SOURCE
Securing additional imports of oil and natural gas will be no easy task. Finding more oil will be tough enough — the major suppliers are now producing at near-maximum capacity — but acquiring more gas will prove even more difficult. Petroleum has the advantage of being a liquid, and so can readily be transported by tanker ship from suppliers located anywhere on the planet. Europe possesses many ports and refineries for unloading and processing crude oil, so even if it will be forced to pay higher prices to compete with consumers in Asia and elsewhere, it should be able to obtain adequate supplies to meet its basic needs in the months ahead.
Obtaining additional gas imports, however, will pose a greater challenge. Natural gas can be delivered by pipeline, but most of Europe’s piped gas comes from Russia, and the construction of alternative conduits, say from North Africa or the Caspian Sea area, will take many years. Gas can also be delivered by sea in the form of LNG, but that requires an elaborate infrastructure for liquefication on the supplier’s part and for regasification at the receiving end — infrastructure that is only available in certain parts of the world. Europe now possesses 28 large-scale LNG import facilities and is building more, but will need a much larger number if it is to increase its reliance on LNG. On the other side of the equation, it faces stiff competition for access to the relatively small number of gas producers with the liquefication facilities needed to export LNG.
These challenges were brought into sharp relief on March 28 when President Joe Biden and the president of the European Commission, Ursula von der Leyden, announced a joint plan to eliminate the EU’s reliance on Russian gas entirely by 2027. To achieve this ambitious goal, the U.S. pledged to double its LNG shipments to Europe, from about 25 to 50 billion cubic meters per year, while the EU agreed to acquire additional amounts from other sources and to build dozens of new regasification facilities. With Russia playing a diminished role in supplying Europe’s energy, the handful of major LNG suppliers are thus set to enjoy increased geopolitical clout.
A comparison of the top five oil and natural gas producers is useful in highlighting this power shift. To begin with, the LNG trade is highly concentrated: While the top five exporters of oil (in rank order) — Saudi Arabia, Russia, Iraq, the United States and the United Arab Emirates (UAE) — account for approximately 50 percent of global exports, the top five suppliers of LNG — Qatar, Australia, the U.S., Russia and Malaysia — account for 70 percent of such exports. Expand these groups to the top 10, and the extent of concentration is even more pronounced: While the leading oil exporters command 70 percent of the global marketplace, the leading LNG suppliers control an astounding 89 percent.

GIVEN RECORDS
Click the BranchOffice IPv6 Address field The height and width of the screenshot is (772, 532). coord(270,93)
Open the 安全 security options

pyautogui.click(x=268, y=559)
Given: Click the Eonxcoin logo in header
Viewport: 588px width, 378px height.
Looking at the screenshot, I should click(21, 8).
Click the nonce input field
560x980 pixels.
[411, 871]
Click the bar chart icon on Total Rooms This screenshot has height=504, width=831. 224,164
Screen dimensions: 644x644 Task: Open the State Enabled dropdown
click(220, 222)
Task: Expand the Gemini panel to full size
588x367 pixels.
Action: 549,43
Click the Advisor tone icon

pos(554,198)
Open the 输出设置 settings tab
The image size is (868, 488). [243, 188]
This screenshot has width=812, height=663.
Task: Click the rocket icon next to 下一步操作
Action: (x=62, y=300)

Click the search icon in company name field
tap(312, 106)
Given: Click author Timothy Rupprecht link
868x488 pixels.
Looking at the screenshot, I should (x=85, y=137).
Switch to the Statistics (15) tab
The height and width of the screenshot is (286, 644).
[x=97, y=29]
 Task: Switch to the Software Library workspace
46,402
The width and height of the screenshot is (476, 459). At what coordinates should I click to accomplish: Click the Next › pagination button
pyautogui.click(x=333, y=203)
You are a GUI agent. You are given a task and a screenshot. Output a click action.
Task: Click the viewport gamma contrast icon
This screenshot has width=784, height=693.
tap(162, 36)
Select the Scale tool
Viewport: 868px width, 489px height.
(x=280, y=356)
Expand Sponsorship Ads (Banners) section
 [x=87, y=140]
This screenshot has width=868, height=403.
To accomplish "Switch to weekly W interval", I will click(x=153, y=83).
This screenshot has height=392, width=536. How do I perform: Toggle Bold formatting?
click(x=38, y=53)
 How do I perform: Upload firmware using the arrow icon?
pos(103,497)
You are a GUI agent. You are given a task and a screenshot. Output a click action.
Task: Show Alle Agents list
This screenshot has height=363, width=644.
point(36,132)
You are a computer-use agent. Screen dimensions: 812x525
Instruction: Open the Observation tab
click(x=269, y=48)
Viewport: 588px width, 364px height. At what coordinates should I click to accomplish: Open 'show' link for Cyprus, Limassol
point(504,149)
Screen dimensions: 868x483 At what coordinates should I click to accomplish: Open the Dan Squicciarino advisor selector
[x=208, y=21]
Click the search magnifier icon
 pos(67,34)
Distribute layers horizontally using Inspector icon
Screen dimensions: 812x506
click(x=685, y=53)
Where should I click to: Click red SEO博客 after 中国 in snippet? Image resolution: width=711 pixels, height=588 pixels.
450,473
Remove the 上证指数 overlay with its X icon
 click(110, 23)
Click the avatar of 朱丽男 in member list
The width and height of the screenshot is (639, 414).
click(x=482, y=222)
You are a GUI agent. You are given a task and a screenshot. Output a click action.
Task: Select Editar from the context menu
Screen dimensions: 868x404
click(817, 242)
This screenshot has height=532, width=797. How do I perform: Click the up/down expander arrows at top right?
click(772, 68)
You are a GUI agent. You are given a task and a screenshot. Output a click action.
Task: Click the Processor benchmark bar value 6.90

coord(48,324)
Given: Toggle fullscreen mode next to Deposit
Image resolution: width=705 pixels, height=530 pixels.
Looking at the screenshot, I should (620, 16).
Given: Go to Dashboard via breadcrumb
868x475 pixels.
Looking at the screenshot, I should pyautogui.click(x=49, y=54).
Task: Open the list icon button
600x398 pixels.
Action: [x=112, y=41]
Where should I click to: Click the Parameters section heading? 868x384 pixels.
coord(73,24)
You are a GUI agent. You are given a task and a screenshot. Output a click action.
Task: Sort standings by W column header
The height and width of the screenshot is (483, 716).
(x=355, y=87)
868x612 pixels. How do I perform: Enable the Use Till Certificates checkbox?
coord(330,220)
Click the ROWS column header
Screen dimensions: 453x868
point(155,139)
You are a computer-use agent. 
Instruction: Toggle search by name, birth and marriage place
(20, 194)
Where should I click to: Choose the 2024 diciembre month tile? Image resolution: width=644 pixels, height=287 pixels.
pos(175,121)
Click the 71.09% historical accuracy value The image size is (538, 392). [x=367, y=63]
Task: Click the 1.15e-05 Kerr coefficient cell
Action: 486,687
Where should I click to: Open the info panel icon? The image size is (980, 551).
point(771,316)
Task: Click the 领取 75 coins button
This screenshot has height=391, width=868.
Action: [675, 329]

TASK REQUIREMENTS
(A) From the passage on Europe's energy imports, set down the part that begins at the words "Securing additional imports" and stops after "the months ahead.".
(B) Name the top five LNG suppliers listed in the passage on Europe's energy imports.

RESPONSES TO THE EXERCISE
(A)
Securing additional imports of oil and natural gas will be no easy task. Finding more oil will be tough enough — the major suppliers are now producing at near-maximum capacity — but acquiring more gas will prove even more difficult. Petroleum has the advantage of being a liquid, and so can readily be transported by tanker ship from suppliers located anywhere on the planet. Europe possesses many ports and refineries for unloading and processing crude oil, so even if it will be forced to pay higher prices to compete with consumers in Asia and elsewhere, it should be able to obtain adequate supplies to meet its basic needs in the months ahead.

(B) Qatar, Australia, the U.S., Russia and Malaysia